To 3,000 oilmen who attended the 17th annual meeting of the American Petroleum Institute in Chicago last week there appeared a notable paradox. For while speakers lambasted Oil's perennial incubus of Taxation with might & main, many an oilman was ready to concede that in one instance, at least, Taxation had done the oil business good. The wonder worker was a particularly painful chain store tax which went into effect in Iowa in June 1935. Upon oil companies owning retail outlets it piled a new levy graduated steeply upward both on gross receipts and number of outlets. By last week it was apparent that this last straw, far from breaking the camel's back, had set it going with the wind. Oilmen trooping into Chicago's Hotel Stevens for the Institute meeting received with indifference the news that half of Iowa's chain tax had been invalidated by the U. S. Supreme Court.

The Iowa law forced the oil companies to make a radical change in their marketing methods. The companies simply got out of the retail business. To filling station operators they offered leases which made them, overnight, independent businessmen. Spreading rapidly into other States where rigorous chain legislation was in force or in prospect, the Iowa Plan became a national transformation. Beginning last January, great Standard Oil of New Jersey leased or sold 2,000 of its 2,500 company-owned Esso stations. Continental Oil disposed of every one of its 1,276 stations. Phillips Petroleum retained only six stations as training schools.

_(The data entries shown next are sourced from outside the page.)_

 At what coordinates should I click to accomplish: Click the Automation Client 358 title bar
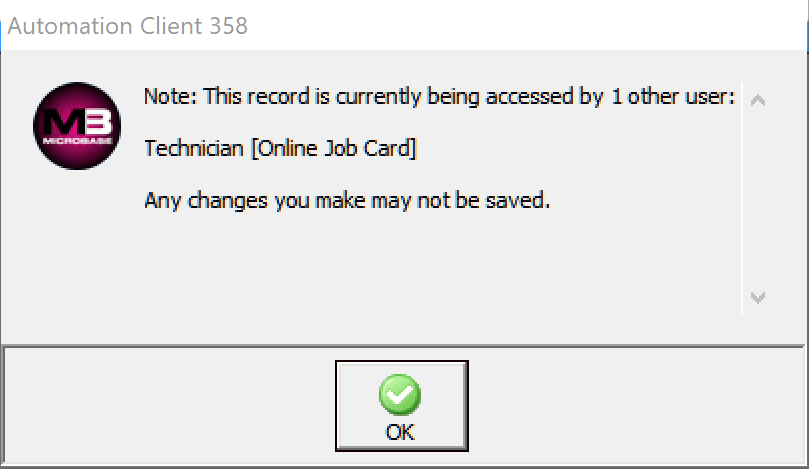point(400,26)
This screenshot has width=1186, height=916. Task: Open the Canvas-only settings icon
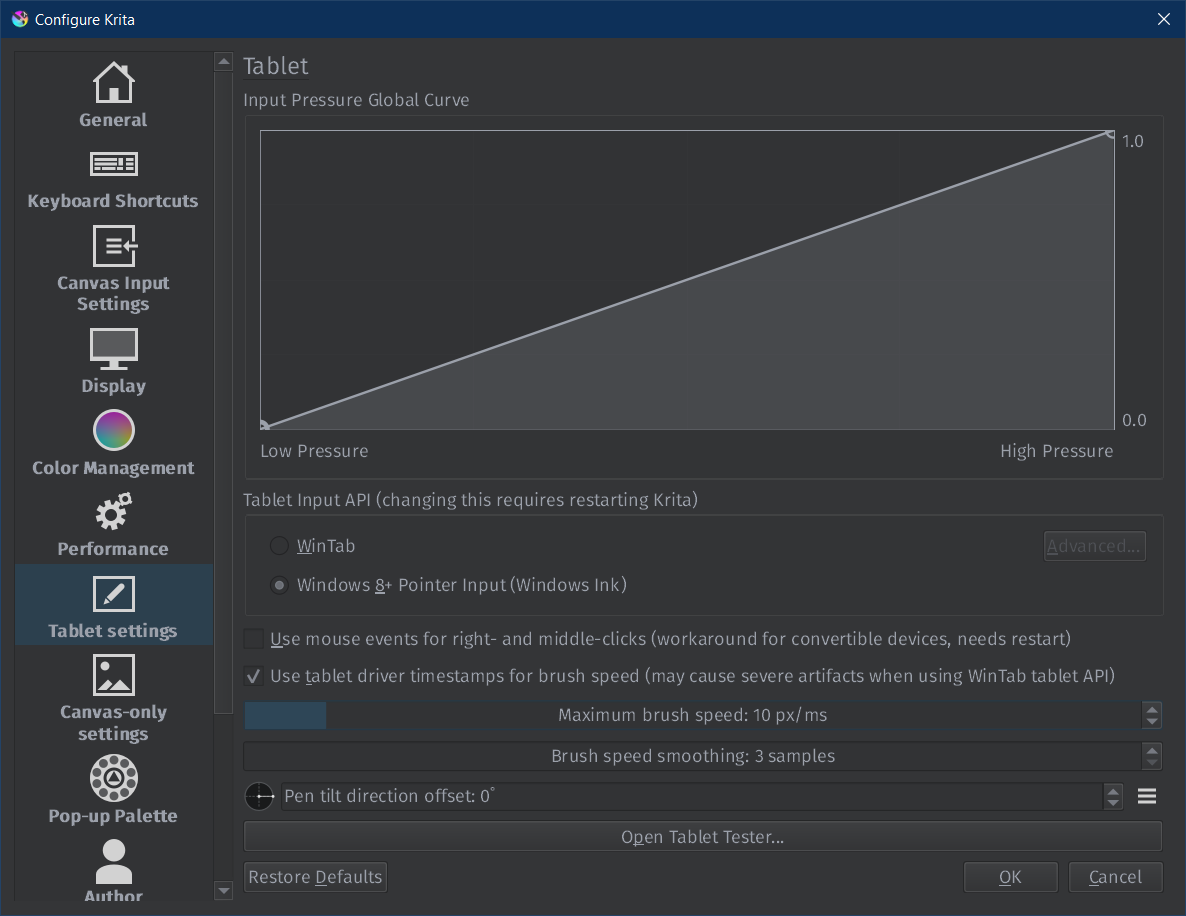tap(113, 675)
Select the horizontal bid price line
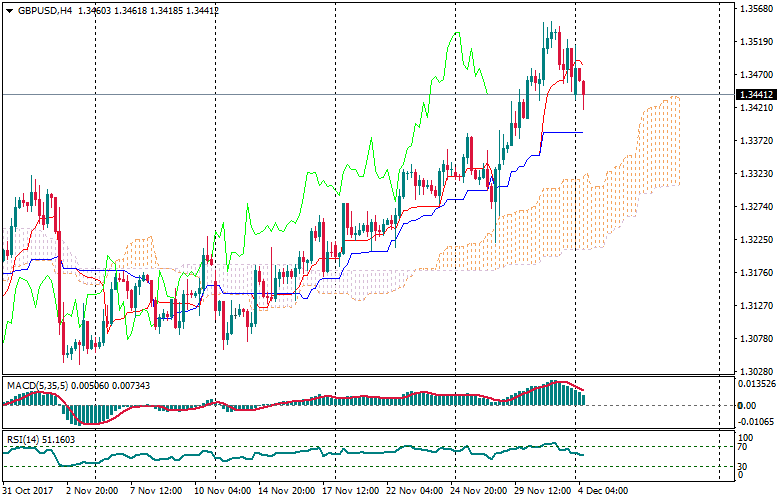The height and width of the screenshot is (502, 777). (x=300, y=94)
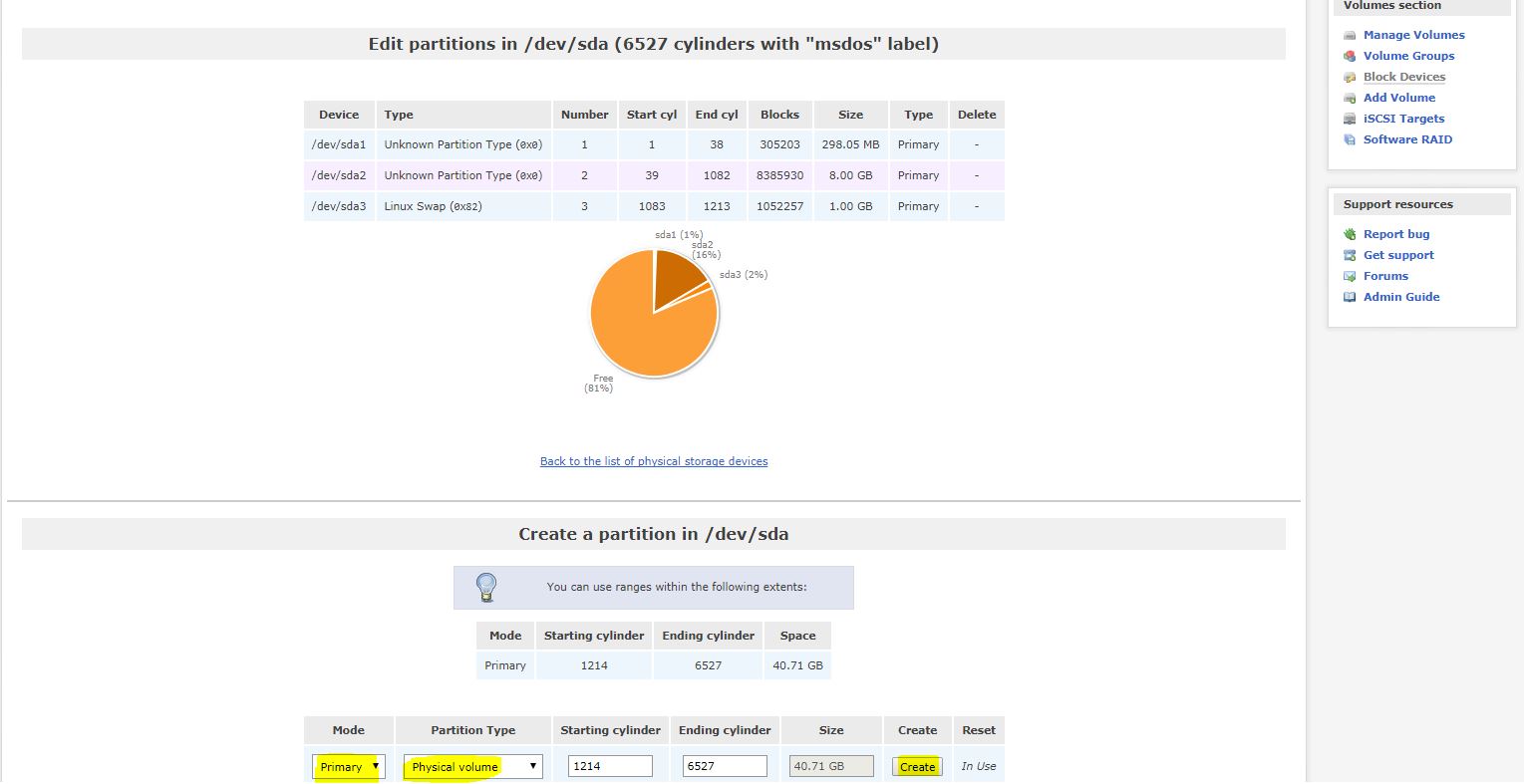The height and width of the screenshot is (784, 1524).
Task: Click the Ending cylinder input field
Action: (x=725, y=766)
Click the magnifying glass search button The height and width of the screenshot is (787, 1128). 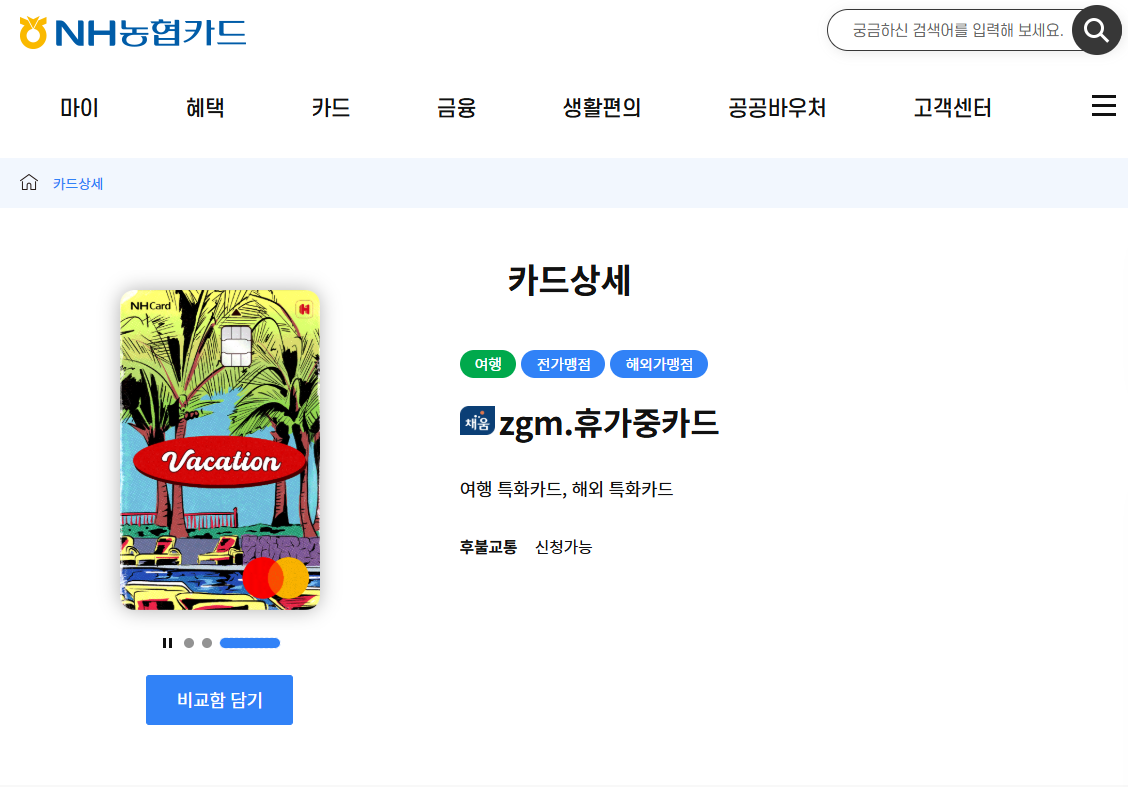point(1096,30)
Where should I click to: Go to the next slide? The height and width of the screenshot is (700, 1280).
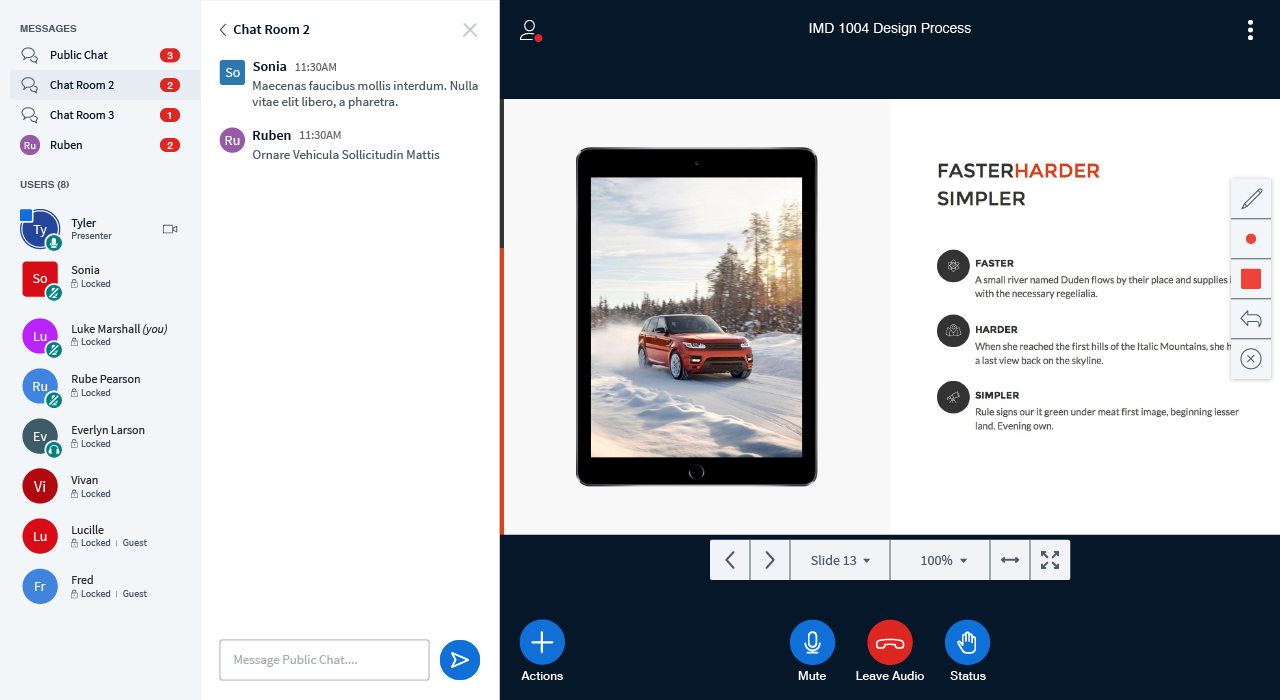click(x=770, y=560)
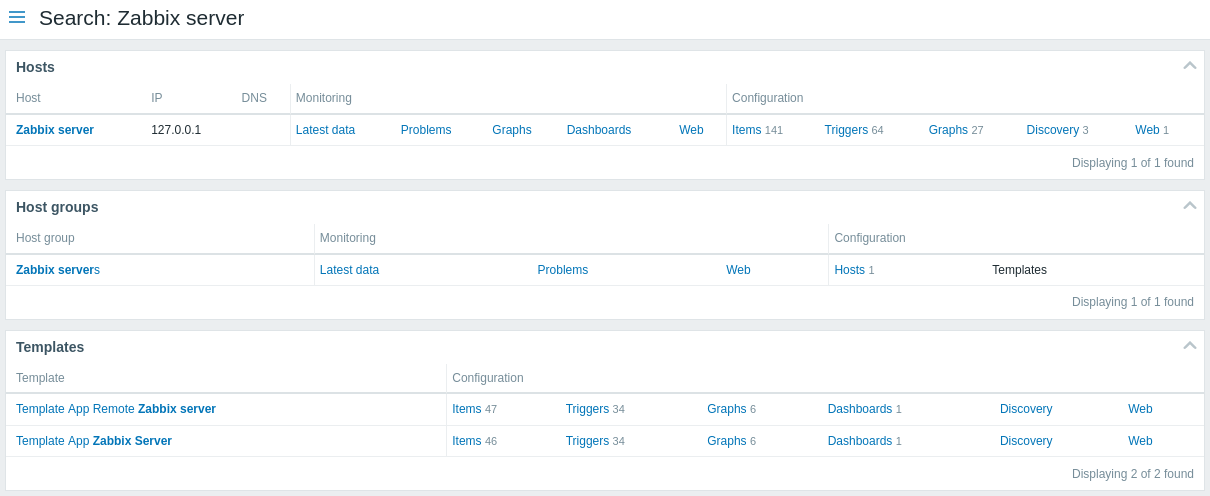Open Triggers 34 for Template App Zabbix Server
The width and height of the screenshot is (1210, 496).
[587, 441]
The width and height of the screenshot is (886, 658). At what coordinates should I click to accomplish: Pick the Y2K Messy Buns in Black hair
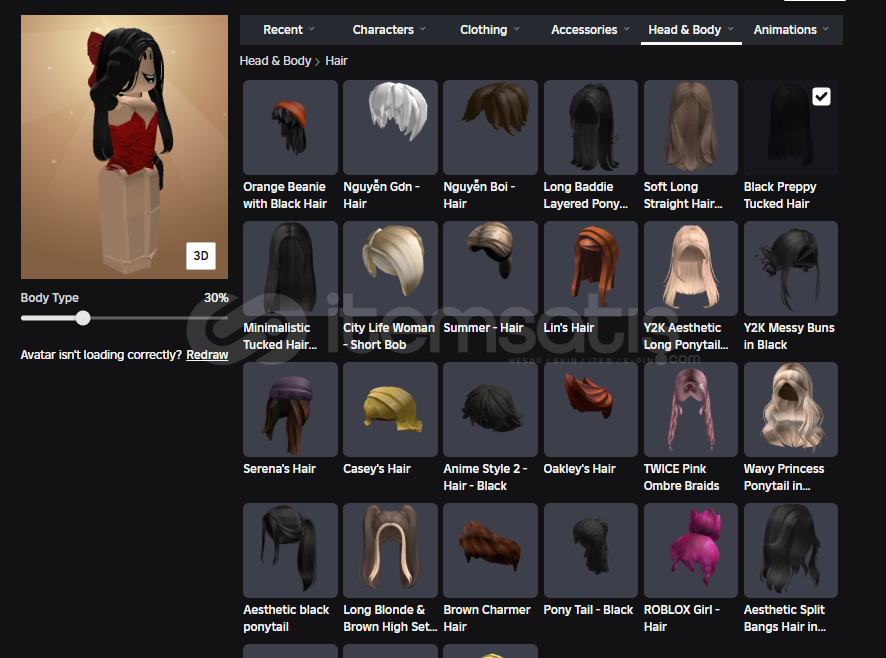tap(790, 269)
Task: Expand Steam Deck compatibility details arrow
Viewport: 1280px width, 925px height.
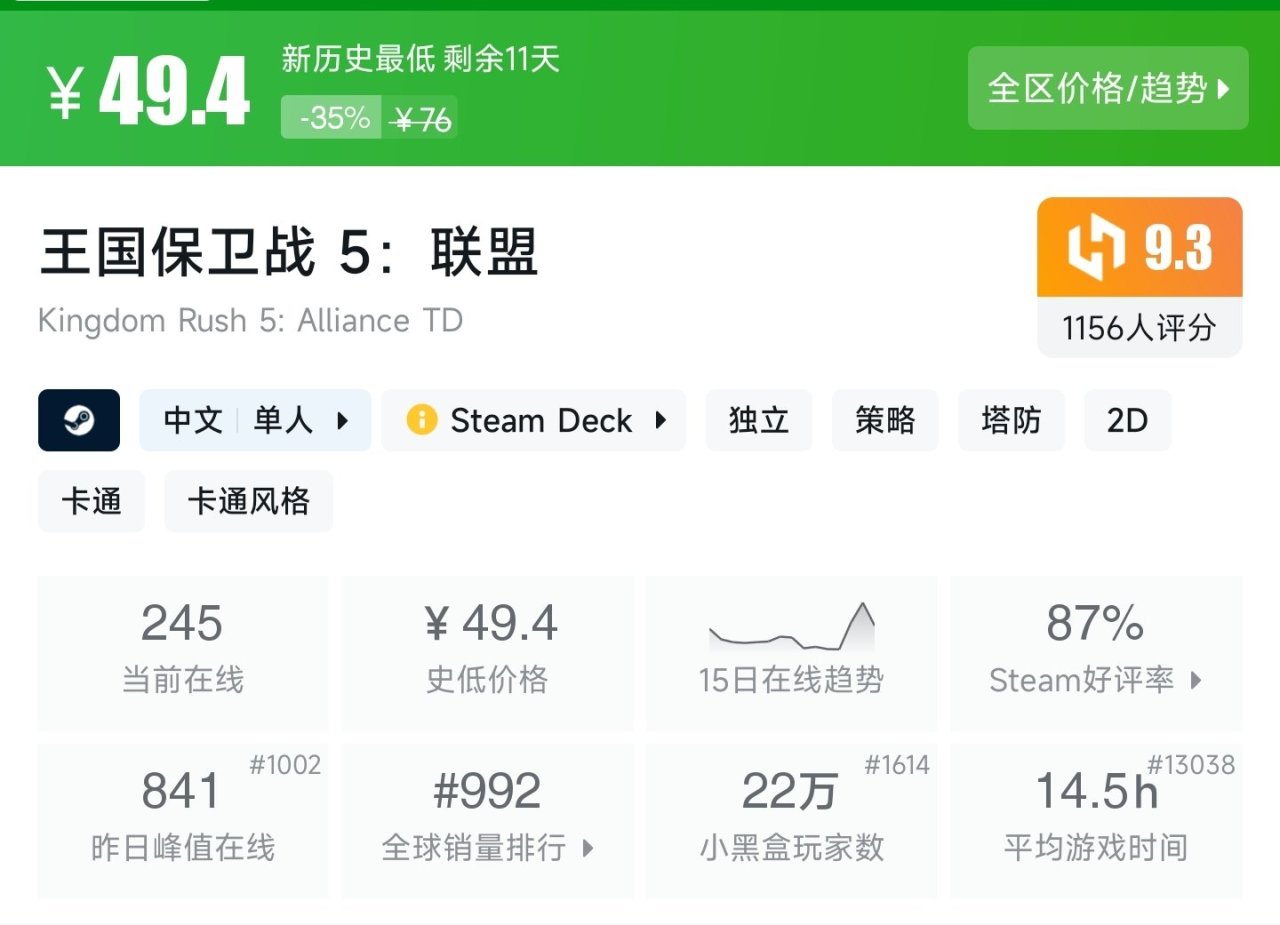Action: coord(660,420)
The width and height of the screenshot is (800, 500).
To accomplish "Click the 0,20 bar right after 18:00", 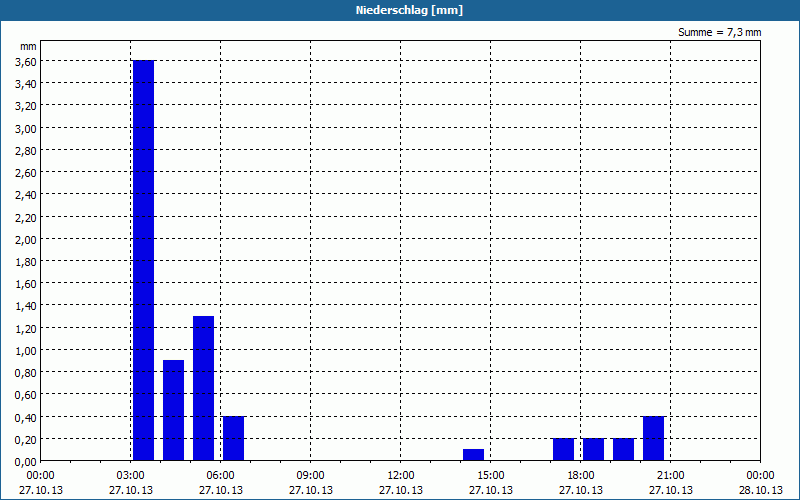I will (593, 449).
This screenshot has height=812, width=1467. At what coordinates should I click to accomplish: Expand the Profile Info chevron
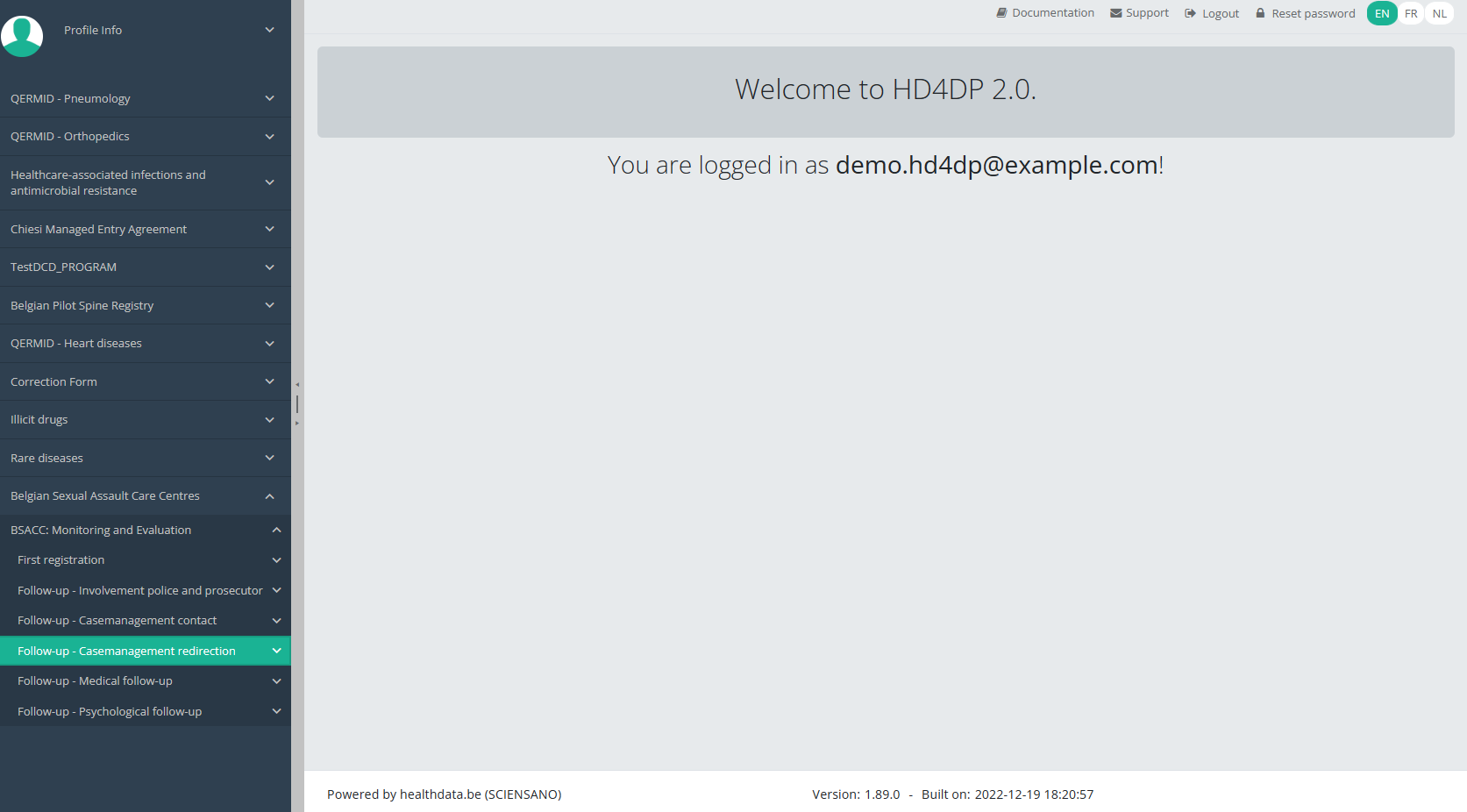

The Iowa tax was not the only worry the companies shook off by withdrawing from the retail business. For years--and during Depression especially--their wholesale and retail outlets were overbuilt, requiring them to place more emphasis on the volume of gasoline sold than on the profits made. By turning dealers loose more or less on their own, they automatically started shaking down an artificial market into a natural one. They were also pleased to think that by creating a somewhat diminished host of little fellows out of a regiment of cogs they were aiding in the Decentralization of business, favored at Washington.

To the Institute meeting last week came tall, bespectacled Wilmer R. Schuh, 34, of Milwaukee, with a white carnation in his lapel and blunt words about the response of filling station men to the Iowa plan. Mr. Schuh is president of the National Association of Petroleum Retailers, which was formed under NRA, includes more than 50,000 of the 170,000 filling station owners in the U. S. Mr. Schuh's principal job since the Iowa Plan was adopted has been to quell price wars among the new independents. Said he:

"The dealer views the Dealer Marketing Plan as something that has been foisted upon him by his supplier. ..."

Another convention comment on the Iowa way: "If toilet rooms are not now as clean as they should be, it will be agreed that the condition is well distributed."